# Thomas Fey's Haydn Complete Symphonies Cycle?



## realdealblues

Has anyone heard any of the new Haydn Complete Symphonies Cycle that Thomas Fey is recording? 

I don't know anything about Thomas Fey, btw.

I've got the Fischer set and the Dorati set (among other incomplete sets) and I'm just curious how it compares to the cycles that came before it.

I see they have quite a few volumes out now (18 so far) and I read he's trying to release 4 volumes a year until they are all recorded. It seems like he is going to get them all recorded in a shorter span than his predecessors and will have a more consistent recorded sound.
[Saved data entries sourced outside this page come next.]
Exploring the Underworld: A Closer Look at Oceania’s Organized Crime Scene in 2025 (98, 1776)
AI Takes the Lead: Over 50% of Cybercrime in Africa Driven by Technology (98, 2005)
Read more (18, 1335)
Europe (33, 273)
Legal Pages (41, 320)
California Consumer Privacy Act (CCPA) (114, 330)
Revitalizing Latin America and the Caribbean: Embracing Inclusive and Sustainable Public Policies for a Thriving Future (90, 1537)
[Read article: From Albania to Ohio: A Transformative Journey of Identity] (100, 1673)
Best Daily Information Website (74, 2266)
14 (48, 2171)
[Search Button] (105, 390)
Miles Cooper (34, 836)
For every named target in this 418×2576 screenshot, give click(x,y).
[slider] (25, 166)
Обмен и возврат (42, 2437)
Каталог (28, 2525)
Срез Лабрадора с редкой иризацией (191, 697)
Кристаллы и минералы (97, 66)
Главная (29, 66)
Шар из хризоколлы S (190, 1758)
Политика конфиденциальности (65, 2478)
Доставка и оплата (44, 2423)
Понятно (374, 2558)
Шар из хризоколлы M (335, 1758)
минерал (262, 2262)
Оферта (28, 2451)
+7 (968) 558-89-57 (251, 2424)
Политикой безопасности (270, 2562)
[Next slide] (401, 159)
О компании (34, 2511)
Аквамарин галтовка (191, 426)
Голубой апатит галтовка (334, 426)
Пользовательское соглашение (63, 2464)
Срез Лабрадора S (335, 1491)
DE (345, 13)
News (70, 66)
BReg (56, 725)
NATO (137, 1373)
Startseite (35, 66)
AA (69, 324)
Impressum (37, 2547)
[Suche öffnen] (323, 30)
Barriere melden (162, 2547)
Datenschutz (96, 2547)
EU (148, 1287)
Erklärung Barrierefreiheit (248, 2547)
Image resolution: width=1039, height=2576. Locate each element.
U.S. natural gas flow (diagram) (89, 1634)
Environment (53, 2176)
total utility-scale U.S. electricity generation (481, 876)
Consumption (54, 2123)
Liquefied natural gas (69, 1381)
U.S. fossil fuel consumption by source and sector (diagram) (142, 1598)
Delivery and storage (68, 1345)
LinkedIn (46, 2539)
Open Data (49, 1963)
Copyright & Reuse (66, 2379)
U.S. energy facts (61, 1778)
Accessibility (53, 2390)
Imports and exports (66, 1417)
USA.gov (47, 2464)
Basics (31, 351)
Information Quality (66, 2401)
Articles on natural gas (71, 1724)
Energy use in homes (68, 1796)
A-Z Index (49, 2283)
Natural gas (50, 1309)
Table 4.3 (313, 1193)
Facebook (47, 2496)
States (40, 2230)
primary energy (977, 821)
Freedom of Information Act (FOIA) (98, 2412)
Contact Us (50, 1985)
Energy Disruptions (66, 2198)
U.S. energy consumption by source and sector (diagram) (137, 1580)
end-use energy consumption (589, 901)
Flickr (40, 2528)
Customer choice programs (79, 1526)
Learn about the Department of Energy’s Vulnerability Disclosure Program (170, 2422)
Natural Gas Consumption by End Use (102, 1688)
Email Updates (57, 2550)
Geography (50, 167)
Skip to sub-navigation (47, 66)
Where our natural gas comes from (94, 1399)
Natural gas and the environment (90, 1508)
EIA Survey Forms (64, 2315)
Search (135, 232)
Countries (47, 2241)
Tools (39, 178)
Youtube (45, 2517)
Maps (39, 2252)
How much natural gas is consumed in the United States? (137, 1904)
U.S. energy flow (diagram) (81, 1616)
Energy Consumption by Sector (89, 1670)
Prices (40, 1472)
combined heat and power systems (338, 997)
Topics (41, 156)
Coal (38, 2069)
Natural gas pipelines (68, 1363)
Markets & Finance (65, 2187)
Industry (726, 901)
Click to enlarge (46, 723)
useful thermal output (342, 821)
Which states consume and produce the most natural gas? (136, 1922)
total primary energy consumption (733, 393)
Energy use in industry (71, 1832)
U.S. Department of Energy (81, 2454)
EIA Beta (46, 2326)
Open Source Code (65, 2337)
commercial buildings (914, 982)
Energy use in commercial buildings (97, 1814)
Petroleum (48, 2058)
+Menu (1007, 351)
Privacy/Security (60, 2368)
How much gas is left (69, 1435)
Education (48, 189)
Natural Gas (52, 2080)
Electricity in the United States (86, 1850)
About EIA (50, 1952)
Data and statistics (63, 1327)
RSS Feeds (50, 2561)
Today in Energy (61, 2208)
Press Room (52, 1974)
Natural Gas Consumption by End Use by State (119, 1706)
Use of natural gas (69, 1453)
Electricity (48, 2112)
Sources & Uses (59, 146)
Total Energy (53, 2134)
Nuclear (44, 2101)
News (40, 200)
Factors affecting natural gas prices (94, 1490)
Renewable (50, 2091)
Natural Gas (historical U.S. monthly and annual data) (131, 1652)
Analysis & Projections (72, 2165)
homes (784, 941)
Just curious if anyone has given them a listen and can compare them to the Fischer or Dorati sets.


----------



## Ukko

The earlier recordings in the cycle were not released at so fast a pace. I have seen several enthusiastic reviews (by posters I am acquainted with in another forum) of the earlier recordings. Personally I don't much like them, the brass being 'brassier' than what pleases me.That trait coarsens the sound in general for me. I suggest you pick up a single disc or two before jumping in all over.


----------



## realdealblues

I wouldn't jump in anyway until all the discs were actually released and more likely in a discount box set.

I was just curious. I haven't really heard anything about them. I currently like the Fischer set as a complete cycle, although I do quite often frequent the symphonies that Hogwood and Pinnock recorded. I really wish both Hogwood and Goodman would have finished their cycles. That would have been the best of both worlds for me. Goodman with the Harpsichord and Hogwood without.


----------



## Ramako

His brass is a bit unusual, although I don't find it a big issue.

His interpretations are fairly, um, interesting? He takes enormous liberties sometimes (listen to the tempo changes in the first movement of no. 44) but I actually quite like what I have heard. I didn't realize he was going to finish the whole cycle - I must have had him confused with the others who didn't manage to do so.


----------



## Ukko

realdealblues said:


> I wouldn't jump in anyway until all the discs were actually released and more likely in a discount box set.
> 
> I was just curious. I haven't really heard anything about them. I currently like the Fischer set as a complete cycle, although I do quite often frequent the symphonies that Hogwood and Pinnock recorded. I really wish both Hogwood and Goodman would have finished their cycles. That would have been the best of both worlds for me. Goodman with the Harpsichord and Hogwood without.


There are similarities between Fey's and Goodman's recordings. The ensemble is a little rough in both, and both more so in the earlier recordings.


----------